Foi no Canadá, após três anos de lá estar em missão, que a irmã Jacqueline Mendes fez “uma especialização de formação humana integral para poder ajudar um pouco mais as famílias emigrantes que acompanhava diariamente. Aqui também ajudo nesse sentido”, disse.

Foi precisamente a sua missão no Canadá que a marcou muito, porque existiam “muitas pessoas de outros países em busca de um futuro melhor e eles encontravam dificuldades com o idioma, com os documentos”. “Marcou-me muito porque era um esforço muito grande, havia famílias de três a quatro pessoas e uma pessoa que chega de um país que não fala a mesma língua é um desafio”.

Chega aos Açores em 2022, juntamente com as irmãs, Juana Salvatierra e Magdalena Pico, para serem as novas guardiãs da Imagem do Senhor Santo Cristo dos Milagres. 

Questionada se tinha algum conhecimento dos Açores antes de vir para São Miguel, a irmã Jacqueline Mendes refere que “tinha ouvido - muito vagamente - sobre as devoções das ilhas, mas não imaginava que era um arquipélago”, sublinhando que quando “cheguei aqui senti o impacto da religiosidade, a devoção das pessoas, a fé. Contagiou-me muito a devoção das pessoas, fiquei impressionada pelo amor que as pessoas têm pelo Senhor, logo a seguir foram as festas e foi muito bonito”. Diz ainda que é “uma grande responsabilidade, ser guardiã da Imagem do Senhor Santo Cristo. Digo sempre que o coração das ilhas está aqui”.

Recorda que chegaram por ocasião da pandemia, por isso, naquela altura “não havia visitas, mas disseram-nos que as pessoas vinham visitar o Senhor. Também contaram que a capa do Senhor saía do Convento quando pediam”. Depois da pandemia essas atividades foram retomadas, “as pessoas podem entrar no Convento, uma vez por dia, para irem ver bem de perto o Senhor Santo Cristo dos Milagres”.

A sua missão no Convento da Esperança não é só de olhar pela Imagem do Senhor Santo Cristo, é também “escutar as preocupações das pessoas, escutar a esperança. Isso toca a alma e o coração, estamos aqui para isso, a missão é esta. É saber escutar com os ouvidos de Deus, com o coração de Deus e com o olhar de Deus. Eu sei que não sou a salvadora, o Senhor é que salva, somos intermediárias, abrimos as portas para que as pessoas entrem no caminho espiritual e isso impacta muito”, afirmou.

──────

● Enunciado
Escreva a continuação do texto acima sobre a irmã Jacqueline Mendes, guardiã da Imagem do Senhor Santo Cristo dos Milagres, começando logo após a sua última frase.

──────

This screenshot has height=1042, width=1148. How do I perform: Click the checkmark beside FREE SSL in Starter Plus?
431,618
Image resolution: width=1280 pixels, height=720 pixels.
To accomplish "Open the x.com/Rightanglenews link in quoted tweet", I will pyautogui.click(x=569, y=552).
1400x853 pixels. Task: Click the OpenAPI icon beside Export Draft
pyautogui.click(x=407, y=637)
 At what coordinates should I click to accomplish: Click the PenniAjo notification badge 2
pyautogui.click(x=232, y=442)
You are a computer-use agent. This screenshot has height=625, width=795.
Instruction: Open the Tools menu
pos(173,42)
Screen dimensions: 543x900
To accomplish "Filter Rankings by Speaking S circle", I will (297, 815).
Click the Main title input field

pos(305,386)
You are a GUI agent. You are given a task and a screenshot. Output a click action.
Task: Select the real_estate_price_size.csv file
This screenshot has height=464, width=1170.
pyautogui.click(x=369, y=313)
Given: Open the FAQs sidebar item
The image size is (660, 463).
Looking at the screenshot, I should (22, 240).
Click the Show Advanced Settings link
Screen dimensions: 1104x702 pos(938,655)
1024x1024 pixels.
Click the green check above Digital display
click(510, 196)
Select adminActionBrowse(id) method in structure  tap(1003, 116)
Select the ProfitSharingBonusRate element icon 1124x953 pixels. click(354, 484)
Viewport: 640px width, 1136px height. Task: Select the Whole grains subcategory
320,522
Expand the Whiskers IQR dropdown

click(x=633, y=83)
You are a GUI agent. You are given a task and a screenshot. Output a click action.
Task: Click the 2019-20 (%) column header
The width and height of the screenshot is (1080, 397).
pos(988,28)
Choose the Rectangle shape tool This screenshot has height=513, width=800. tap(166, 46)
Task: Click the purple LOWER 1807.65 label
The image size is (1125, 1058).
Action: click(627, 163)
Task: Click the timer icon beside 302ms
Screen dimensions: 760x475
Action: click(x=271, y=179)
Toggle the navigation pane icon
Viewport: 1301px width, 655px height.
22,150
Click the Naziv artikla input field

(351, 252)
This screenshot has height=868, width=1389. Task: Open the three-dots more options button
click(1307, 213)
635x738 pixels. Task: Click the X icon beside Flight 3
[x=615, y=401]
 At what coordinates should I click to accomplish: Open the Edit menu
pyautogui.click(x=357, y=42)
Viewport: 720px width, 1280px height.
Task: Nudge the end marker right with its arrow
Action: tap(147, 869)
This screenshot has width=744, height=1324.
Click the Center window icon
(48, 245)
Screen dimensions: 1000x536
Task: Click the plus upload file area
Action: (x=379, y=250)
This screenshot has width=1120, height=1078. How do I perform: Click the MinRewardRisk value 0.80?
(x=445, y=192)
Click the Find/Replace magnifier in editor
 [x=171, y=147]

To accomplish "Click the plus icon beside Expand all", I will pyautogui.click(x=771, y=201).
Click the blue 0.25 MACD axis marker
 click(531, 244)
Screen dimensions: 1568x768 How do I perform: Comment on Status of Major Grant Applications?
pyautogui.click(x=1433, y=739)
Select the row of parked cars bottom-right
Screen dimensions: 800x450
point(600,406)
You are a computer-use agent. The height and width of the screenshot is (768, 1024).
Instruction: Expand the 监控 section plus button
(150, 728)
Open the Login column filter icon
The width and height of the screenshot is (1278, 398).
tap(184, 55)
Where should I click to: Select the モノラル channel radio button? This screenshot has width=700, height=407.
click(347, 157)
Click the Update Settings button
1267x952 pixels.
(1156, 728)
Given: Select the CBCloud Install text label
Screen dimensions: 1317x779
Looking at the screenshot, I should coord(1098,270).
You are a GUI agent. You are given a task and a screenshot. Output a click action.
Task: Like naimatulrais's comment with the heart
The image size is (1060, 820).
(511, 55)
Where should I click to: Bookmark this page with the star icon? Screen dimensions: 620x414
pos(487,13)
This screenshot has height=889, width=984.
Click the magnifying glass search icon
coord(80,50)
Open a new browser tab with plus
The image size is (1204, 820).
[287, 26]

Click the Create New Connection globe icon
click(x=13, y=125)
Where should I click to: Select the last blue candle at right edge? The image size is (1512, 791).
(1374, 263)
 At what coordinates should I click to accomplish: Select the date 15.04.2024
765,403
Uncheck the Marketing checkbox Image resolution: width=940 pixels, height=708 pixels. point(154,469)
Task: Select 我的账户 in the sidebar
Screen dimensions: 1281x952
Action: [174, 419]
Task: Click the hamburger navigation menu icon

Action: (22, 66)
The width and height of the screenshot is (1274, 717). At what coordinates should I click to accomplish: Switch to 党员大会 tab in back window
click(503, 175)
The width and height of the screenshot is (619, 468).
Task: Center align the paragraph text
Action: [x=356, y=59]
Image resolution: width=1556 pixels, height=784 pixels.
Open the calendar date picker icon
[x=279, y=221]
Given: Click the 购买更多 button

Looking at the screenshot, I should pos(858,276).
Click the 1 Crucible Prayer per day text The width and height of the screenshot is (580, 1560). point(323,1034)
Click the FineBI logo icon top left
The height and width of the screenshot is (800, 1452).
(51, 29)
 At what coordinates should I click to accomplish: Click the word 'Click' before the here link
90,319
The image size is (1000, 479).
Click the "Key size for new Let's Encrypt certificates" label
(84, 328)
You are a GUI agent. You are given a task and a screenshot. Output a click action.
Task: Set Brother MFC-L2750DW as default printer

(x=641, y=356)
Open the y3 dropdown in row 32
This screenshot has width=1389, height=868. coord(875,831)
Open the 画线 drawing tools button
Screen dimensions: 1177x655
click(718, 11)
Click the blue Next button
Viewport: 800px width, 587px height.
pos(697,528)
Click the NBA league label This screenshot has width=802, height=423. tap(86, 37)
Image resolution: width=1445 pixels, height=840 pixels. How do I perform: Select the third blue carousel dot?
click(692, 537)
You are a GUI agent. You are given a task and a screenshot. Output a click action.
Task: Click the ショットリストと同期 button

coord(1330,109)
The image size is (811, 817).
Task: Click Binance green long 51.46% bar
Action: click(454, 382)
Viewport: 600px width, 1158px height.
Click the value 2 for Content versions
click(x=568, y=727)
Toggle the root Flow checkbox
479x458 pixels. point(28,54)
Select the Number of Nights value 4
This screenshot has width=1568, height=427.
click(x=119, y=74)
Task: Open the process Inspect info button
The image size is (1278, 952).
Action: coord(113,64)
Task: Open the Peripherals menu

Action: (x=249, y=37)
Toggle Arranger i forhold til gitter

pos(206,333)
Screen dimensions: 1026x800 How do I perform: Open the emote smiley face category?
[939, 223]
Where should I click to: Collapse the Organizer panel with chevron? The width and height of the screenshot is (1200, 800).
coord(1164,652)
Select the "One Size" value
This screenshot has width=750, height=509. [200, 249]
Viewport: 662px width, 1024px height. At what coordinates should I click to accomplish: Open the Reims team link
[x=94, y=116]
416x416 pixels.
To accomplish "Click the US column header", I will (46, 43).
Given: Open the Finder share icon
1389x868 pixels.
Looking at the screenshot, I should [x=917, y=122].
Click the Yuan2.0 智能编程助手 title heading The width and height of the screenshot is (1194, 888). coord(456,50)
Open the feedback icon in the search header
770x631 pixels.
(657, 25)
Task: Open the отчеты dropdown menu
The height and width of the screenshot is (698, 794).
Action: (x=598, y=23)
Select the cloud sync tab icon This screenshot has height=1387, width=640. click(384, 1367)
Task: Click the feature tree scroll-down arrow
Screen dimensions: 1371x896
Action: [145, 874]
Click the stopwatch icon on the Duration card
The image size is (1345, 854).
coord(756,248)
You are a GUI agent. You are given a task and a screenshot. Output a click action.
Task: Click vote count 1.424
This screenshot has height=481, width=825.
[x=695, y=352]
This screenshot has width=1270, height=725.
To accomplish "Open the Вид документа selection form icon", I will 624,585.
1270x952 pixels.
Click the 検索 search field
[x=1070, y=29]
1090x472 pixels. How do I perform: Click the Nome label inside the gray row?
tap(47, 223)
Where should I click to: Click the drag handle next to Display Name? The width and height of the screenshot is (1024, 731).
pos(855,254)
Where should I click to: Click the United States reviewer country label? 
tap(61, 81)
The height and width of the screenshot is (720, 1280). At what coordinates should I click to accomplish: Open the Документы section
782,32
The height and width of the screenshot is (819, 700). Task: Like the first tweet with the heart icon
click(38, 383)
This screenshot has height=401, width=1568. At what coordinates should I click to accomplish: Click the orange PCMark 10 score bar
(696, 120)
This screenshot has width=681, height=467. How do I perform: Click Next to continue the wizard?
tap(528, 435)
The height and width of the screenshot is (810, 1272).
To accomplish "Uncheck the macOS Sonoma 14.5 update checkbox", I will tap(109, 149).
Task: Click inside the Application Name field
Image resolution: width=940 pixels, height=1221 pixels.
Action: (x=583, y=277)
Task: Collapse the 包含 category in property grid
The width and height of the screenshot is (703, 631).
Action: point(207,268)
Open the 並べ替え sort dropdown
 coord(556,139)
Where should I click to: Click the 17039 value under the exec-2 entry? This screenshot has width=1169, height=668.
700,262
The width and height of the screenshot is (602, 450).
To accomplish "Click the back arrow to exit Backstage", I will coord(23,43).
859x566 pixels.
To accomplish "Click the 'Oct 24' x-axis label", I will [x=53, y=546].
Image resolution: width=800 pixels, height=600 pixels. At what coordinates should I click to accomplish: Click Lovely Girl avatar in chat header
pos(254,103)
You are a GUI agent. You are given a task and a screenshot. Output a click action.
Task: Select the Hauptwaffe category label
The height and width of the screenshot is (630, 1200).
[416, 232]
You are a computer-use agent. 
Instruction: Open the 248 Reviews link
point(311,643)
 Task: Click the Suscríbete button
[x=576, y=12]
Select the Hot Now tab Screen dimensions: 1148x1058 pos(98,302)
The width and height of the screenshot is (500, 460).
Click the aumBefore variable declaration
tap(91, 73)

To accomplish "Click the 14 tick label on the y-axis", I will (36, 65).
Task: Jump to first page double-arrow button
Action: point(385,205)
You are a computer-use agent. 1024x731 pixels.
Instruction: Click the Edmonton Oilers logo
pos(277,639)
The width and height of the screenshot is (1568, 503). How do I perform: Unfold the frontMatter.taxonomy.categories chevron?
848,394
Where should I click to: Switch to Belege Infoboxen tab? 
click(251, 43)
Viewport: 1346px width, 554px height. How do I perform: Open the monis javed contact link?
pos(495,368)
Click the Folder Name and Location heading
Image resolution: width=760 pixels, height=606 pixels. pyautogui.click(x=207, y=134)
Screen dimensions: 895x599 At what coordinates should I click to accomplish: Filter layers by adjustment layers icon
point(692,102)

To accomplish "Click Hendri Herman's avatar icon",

──────

● Resposta do exercício
Uma tradição muita antiga e que se mantém é o envio de cartas. A irmã Jacqueline Mendes refere que “continuamos a receber as cartas e muitas pessoas deixam as cartas na roda. Todas as sextas-feiras coloco as cartas - que vamos recebendo - junto da Imagem do Senhor. Esta semana, (anterior às festas) a cesta está bem cheia de intenções, de desejos e tenho o cuidado de ler cada uma das cartas”.

O que procuram as pessoas nas cartas que escrevem ao Senhor Santo Cristo ou quando visitam o convento? A irmã Jacqueline diz que “vêm em busca do sagrado, em busca de Deus, querem aliviar a sua alma, o seu espírito por conta de qualquer perturbação, seja de saúde, de relacionamento, de emprego...”. Destaca também que “nós, seres humanos, somos seres vulneráveis e precisamos de nos agarrar a alguma coisa, uns é a Deus, outros é a outras coisas que pode até ser uma flor, uma planta, mas quando nos agarramos a Deus, Ele dá-nos mais força, sentimo-nos mais estáveis, mais firmes... o ser humano é assim, somos carentes de Deus... e de certeza que estas pessoas têm muita fé, porque só vem aqui quem tem fé, mesmo os que dizem que não acreditam em Jesus Cristo, mas então porque veio? Alguma coisa lhe trouxe...”.

As festas do Senhor Santo Cristo dos Milagres são vividas com muita alegria no Convento da Esperança. De acordo com a irmã Jacqueline “parece que o coração fica maior, a ilha parece que cresce, o Santo Cristo parece mais luminoso. Sinto muita alegria interior e muita paz”.

Gostaria de fazer “movimentos com jovens, uma pastoral vocacional, incutir nos jovens que Deus precisa continuar a sua missão”, disse a irmã, frisando que “preocupo-me em deixar para as novas gerações esse legado da missão contemplativa aqui no Santuário, embora já tenhamos a pastoral juvenil que trabalha muito neste sentido”.

Refere ser uma pessoa feliz e não mudava nada no seu percurso, “se nascesse de novo, seria do Bom Pastor contemplativo e estava neste Santuário. Deus sabe o que faz, quando ele chama, chama desde o ventre...”.

A finalizar a irmã Jacqueline deixa um apelo “para que as pessoas venham ao Santuário porque estamos no ano Jubilar, o ano da esperança e a esperança não dececiona”.